Выпили. К закуске никто не притрагивался: было не до нее. Осьмин и Яровой с удивлением смотрели на листы и чего-то ждали. Нечипуренко снова попробовал улыбнуться, и снова у него ничего не получилось.
— Зачем упустили письмо? — спросил Яровой. — Надо было изничтожить!
— Извини, Гриша, но ты еще дурак! — откровенно и по-дружески сказал Нечипуренко. — Письмо заказное, и уничтожать его нельзя. Пусть оно идет себе в Москву… Хотите послушать одно место? Вот этот кусочек, обведенный красным, прочитай, Яша, вслух.
«С благословения всемогущего Логутенкова, — читал Осьмин, — за счет колхоза «Заря» наживаются его дружки и собутыльники, такие, как главбух Нечипуренко, секретарь партбюро Листопад, счетовод Осьмин и кладовщик Яровой. Как и сам Логутенков, все они воздвигнули себе дома, и какие! Залюбуешься! Не дома, а особняки, и построены они на ворованные, колхозные деньги. Самое страшное то, что в настоящее время у нас в «Заре» нет руководителей, а есть шайка воров во главе с Логутенковым. Кто они, этот Логутенков и его подручные? Каково их истинное лицо? Опишу каждого…»
— Хватит! — крикнул Яровой. — Нечего нам читать эту злобную клевету. Как он посмел, подлец, описывать, я уже не говорю — нас, а и Илью Васильевича Логутенкова?
— Спокойно, Гриша, побереги нервы, — сказал Нечипуренко. — Тут горячность ни к чему. Ведь в одном Огуренков все же прав: дома-то мы построили.
— Верно, построили. Но как? Есть ли у него обличающие документы?

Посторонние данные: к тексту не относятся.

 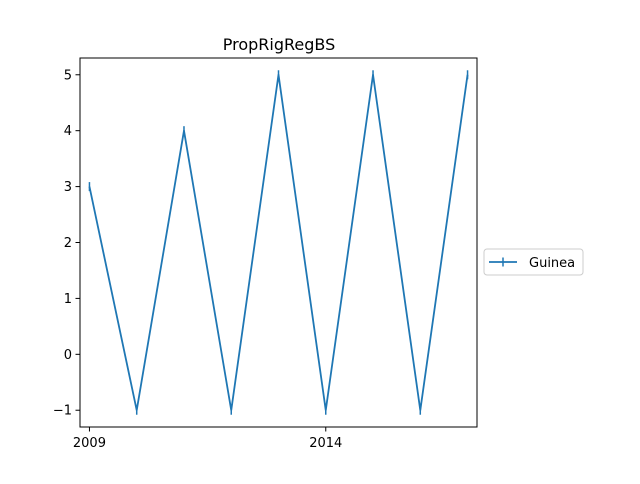 What do you see at coordinates (68, 132) in the screenshot?
I see `y-tick-label: 4` at bounding box center [68, 132].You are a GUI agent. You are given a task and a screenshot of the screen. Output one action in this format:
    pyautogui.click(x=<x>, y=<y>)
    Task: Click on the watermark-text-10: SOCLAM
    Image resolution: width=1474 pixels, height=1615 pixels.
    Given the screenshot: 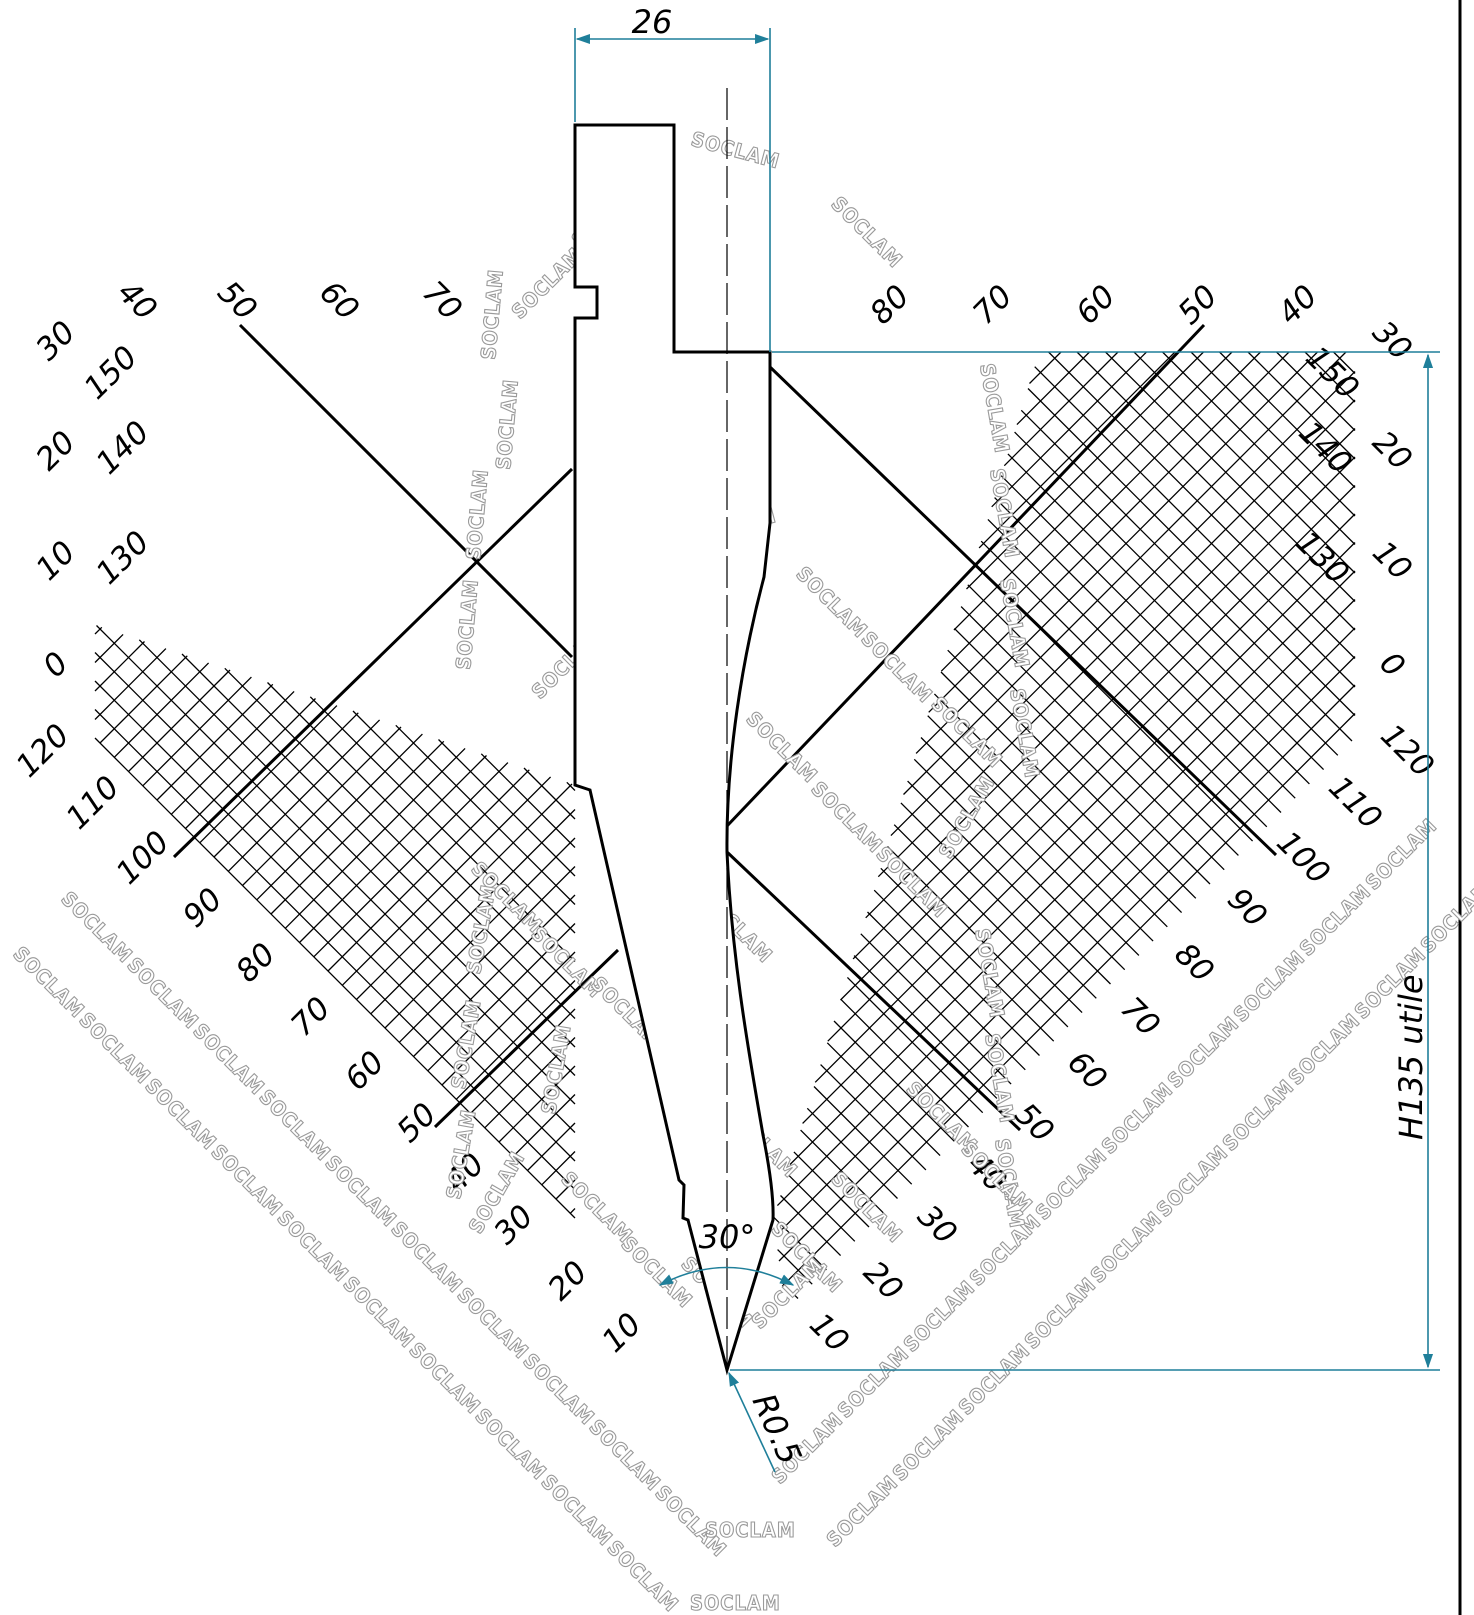 What is the action you would take?
    pyautogui.click(x=940, y=1316)
    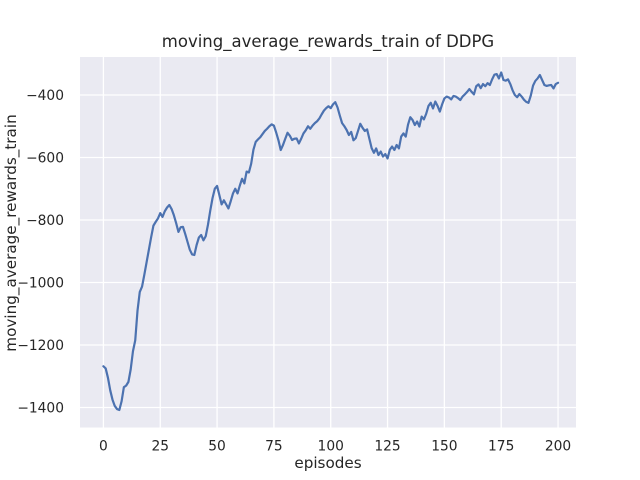 Image resolution: width=640 pixels, height=480 pixels. I want to click on y-tick-label: −1200, so click(40, 346).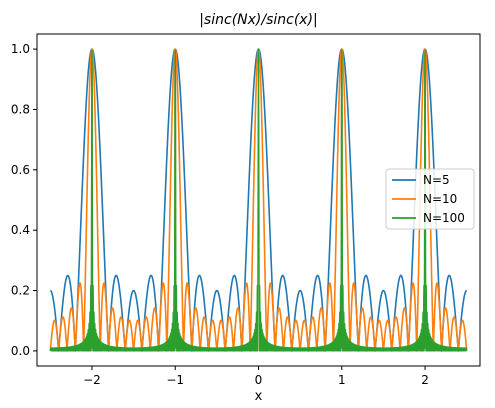  I want to click on chart-title: |sinc(Nx)/sinc(x)|, so click(258, 20).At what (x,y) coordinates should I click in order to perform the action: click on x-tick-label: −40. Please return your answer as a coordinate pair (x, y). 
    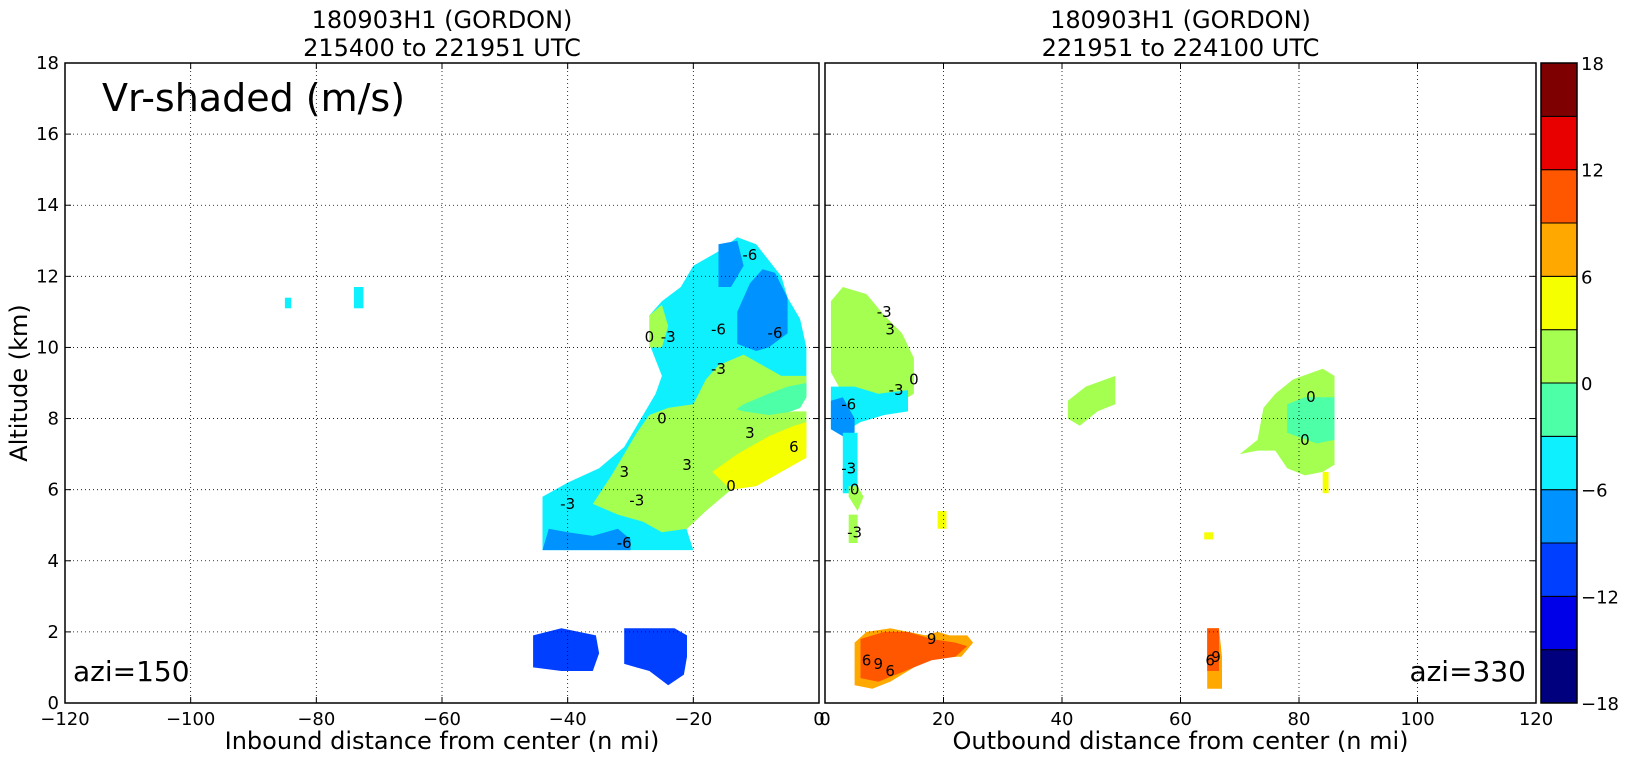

— Это, Гриша, вопрос другой, — все так же спокойно отвечал Нечипуренко. — Благодаря моему опыту у Огуренкова нет и не будет ни одного обличающего документа. В этом пункте мы спокойны.
— Но ведь обидно! — сказал Осьмин. — Знает ли об этом письме Илья Васильевич? И о том, что мы сейчас у вас, Никифор Андронович?
— Зачем же лишний раз волновать и расстраивать Илью Васильевича? — Нечипуренко двинул худыми сутулыми плечами. — Мы и сами, без Ильи Васильевича, знаем, что нужно делать. А доложить ему я успею.
— Нам что-то надо делать! — глухо, с хрипотой в голосе сказал Осьмин. — Правильно я понимаю?
— Верно! Для этого я вас и пригласил. Но сперва давайте обдумаем ситуацию, обменяемся мнением. — Нечипуренко пожевал губами, что он делал всегда, когда у него побаливало сердце. — Как вы знаете, Огуренков давно выведен из состава ревизионной комиссии и исключен из комсомола. И ты, Гриша, прав, выходит, что всего этого ему мало. Так, может, пришла пора иными мерами проучить праведника?